* _WORK ORDER_
Given the material below, return only the lines starting at the line with "For every named" and ending at the line with "Facebook (632, 402)", exactly as they appear.

***** DATA SHOWN *****

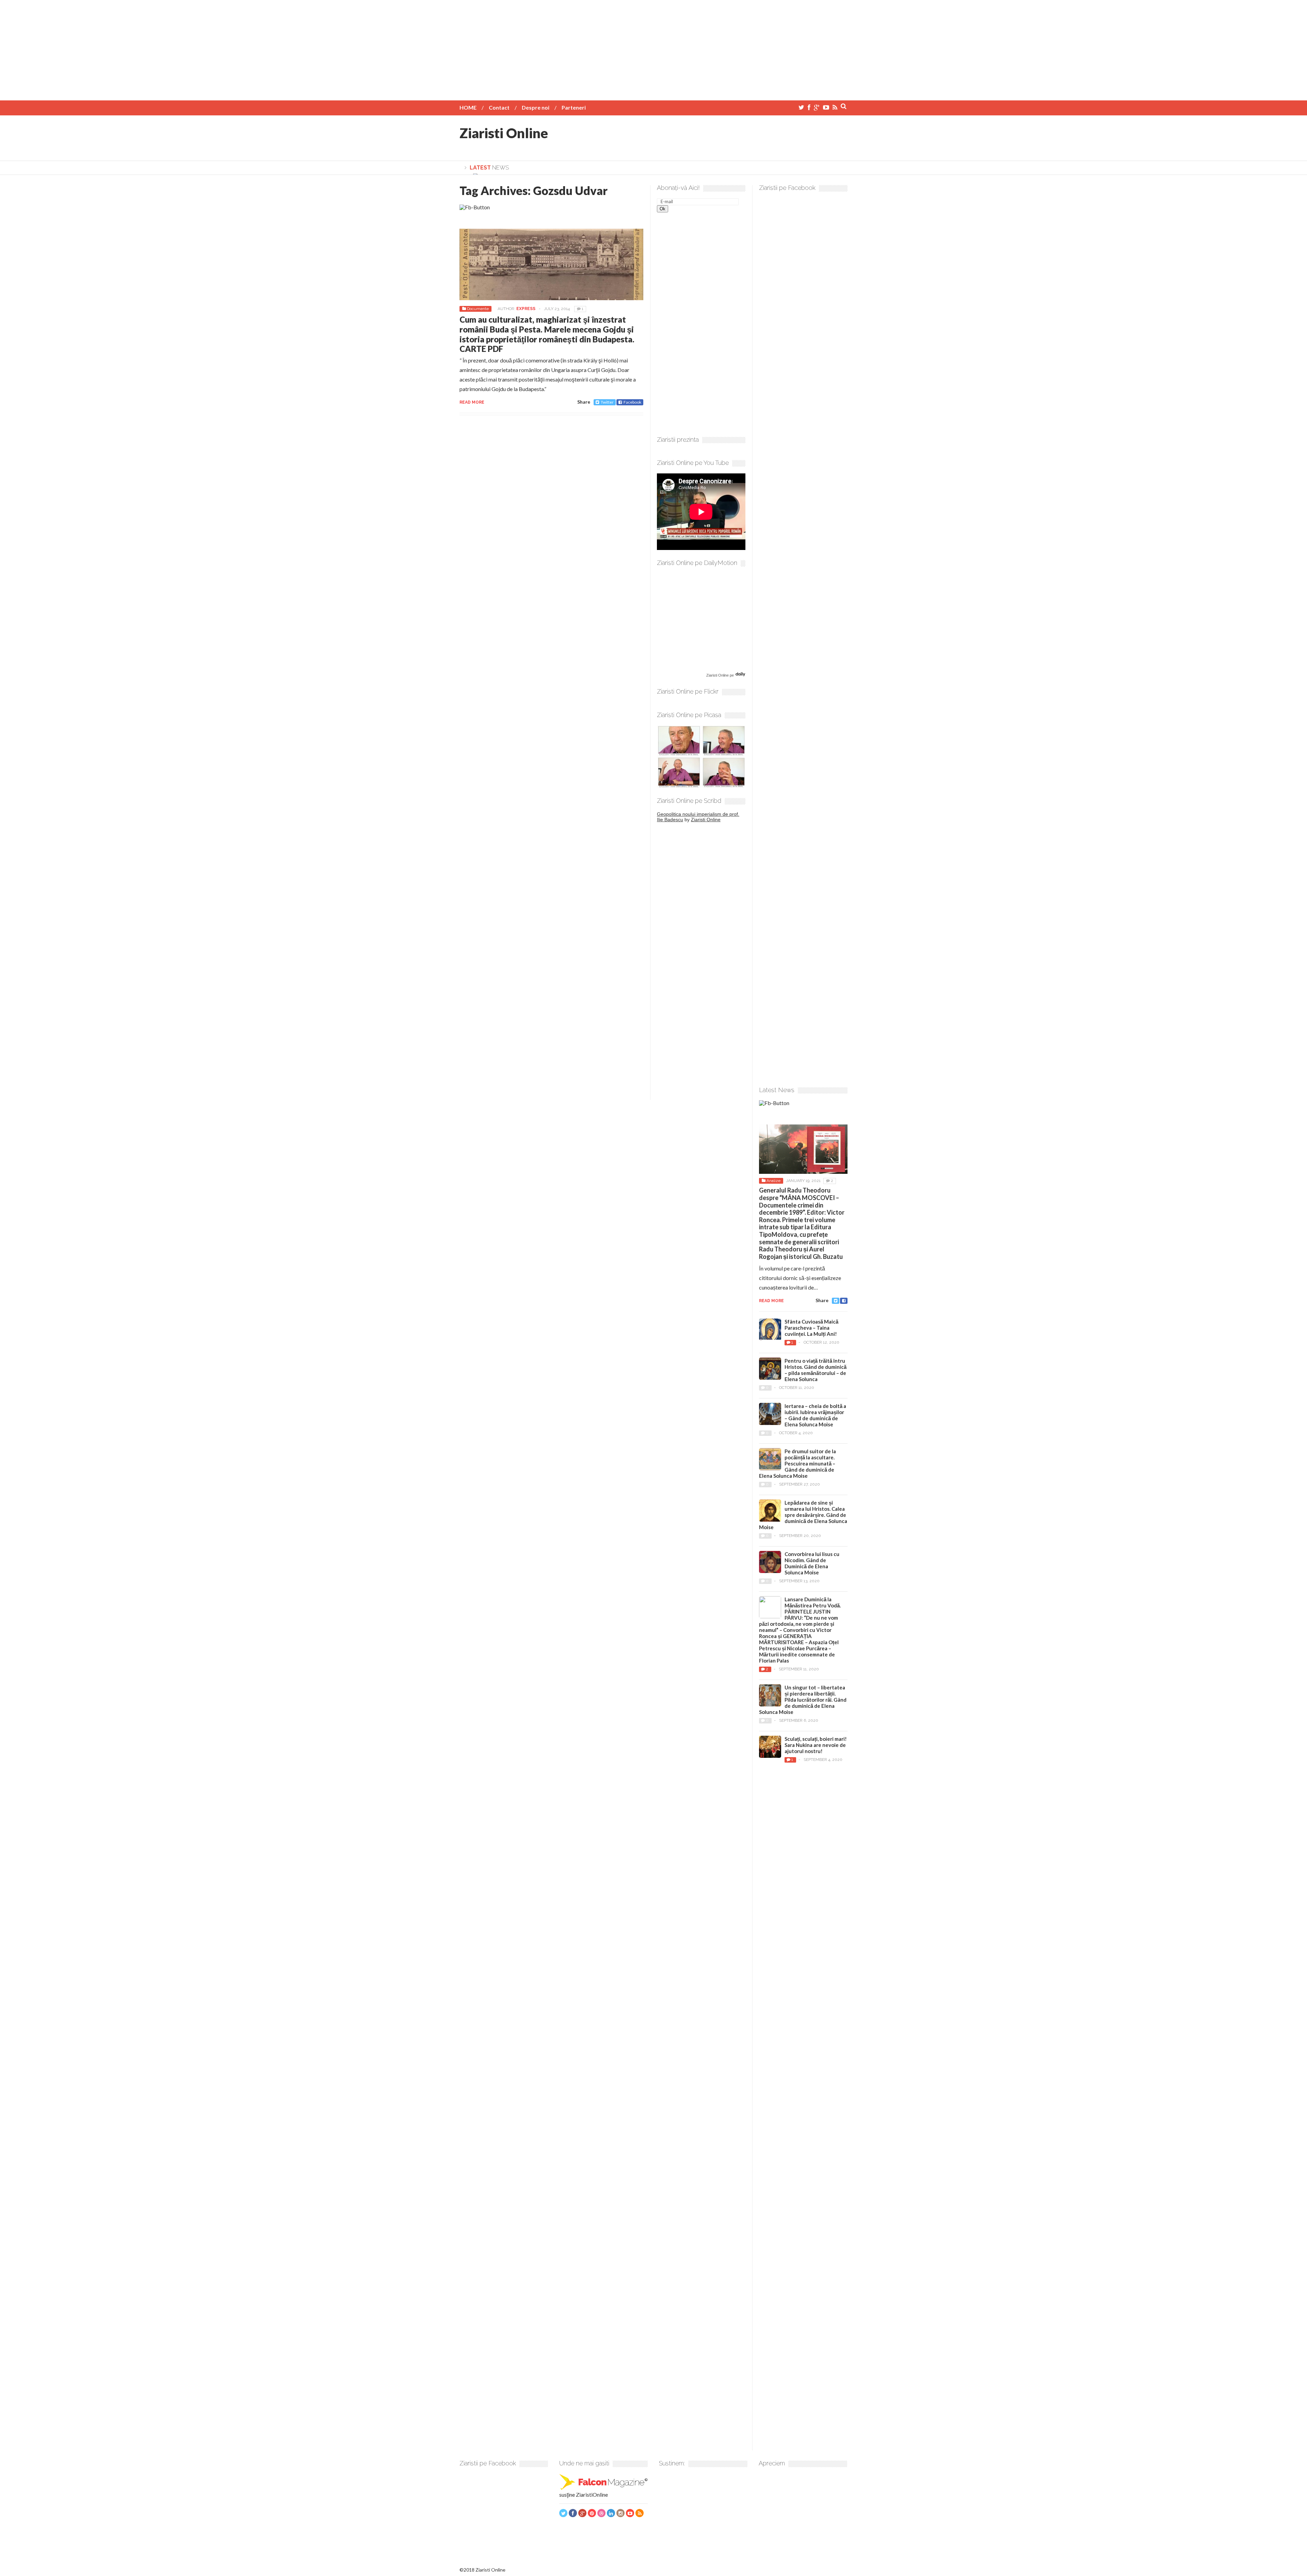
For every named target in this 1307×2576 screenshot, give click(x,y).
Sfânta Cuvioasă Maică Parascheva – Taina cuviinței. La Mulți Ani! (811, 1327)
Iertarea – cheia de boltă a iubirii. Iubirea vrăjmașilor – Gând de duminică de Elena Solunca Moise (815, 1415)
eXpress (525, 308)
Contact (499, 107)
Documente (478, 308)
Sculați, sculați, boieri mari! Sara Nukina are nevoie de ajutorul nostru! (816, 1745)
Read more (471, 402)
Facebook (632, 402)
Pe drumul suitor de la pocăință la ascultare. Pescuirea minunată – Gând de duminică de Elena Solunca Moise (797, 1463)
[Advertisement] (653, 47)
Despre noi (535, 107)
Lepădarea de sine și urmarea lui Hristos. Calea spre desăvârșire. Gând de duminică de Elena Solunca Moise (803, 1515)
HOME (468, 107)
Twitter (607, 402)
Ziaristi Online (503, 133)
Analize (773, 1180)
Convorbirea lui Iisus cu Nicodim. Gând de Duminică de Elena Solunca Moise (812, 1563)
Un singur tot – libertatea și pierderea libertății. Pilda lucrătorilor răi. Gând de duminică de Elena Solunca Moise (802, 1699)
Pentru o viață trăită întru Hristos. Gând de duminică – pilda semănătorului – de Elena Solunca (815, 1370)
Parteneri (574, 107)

*****
***** DATA SHOWN *****

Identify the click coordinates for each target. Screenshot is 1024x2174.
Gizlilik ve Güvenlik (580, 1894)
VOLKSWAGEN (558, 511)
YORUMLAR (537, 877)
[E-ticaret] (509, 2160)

*****

* _RESULT OF THIS EXERCISE_
For every named target in this 1307×2576 screenshot, give click(x,y).
Sfânta Cuvioasă Maică Parascheva – Taina cuviinței. La Mulți Ani! (811, 1327)
Iertarea – cheia de boltă a iubirii. Iubirea vrăjmașilor – Gând de duminică de Elena Solunca Moise (815, 1415)
eXpress (525, 308)
Contact (499, 107)
Documente (478, 308)
Sculați, sculați, boieri mari! Sara Nukina are nevoie de ajutorul nostru! (816, 1745)
Read more (471, 402)
Facebook (632, 402)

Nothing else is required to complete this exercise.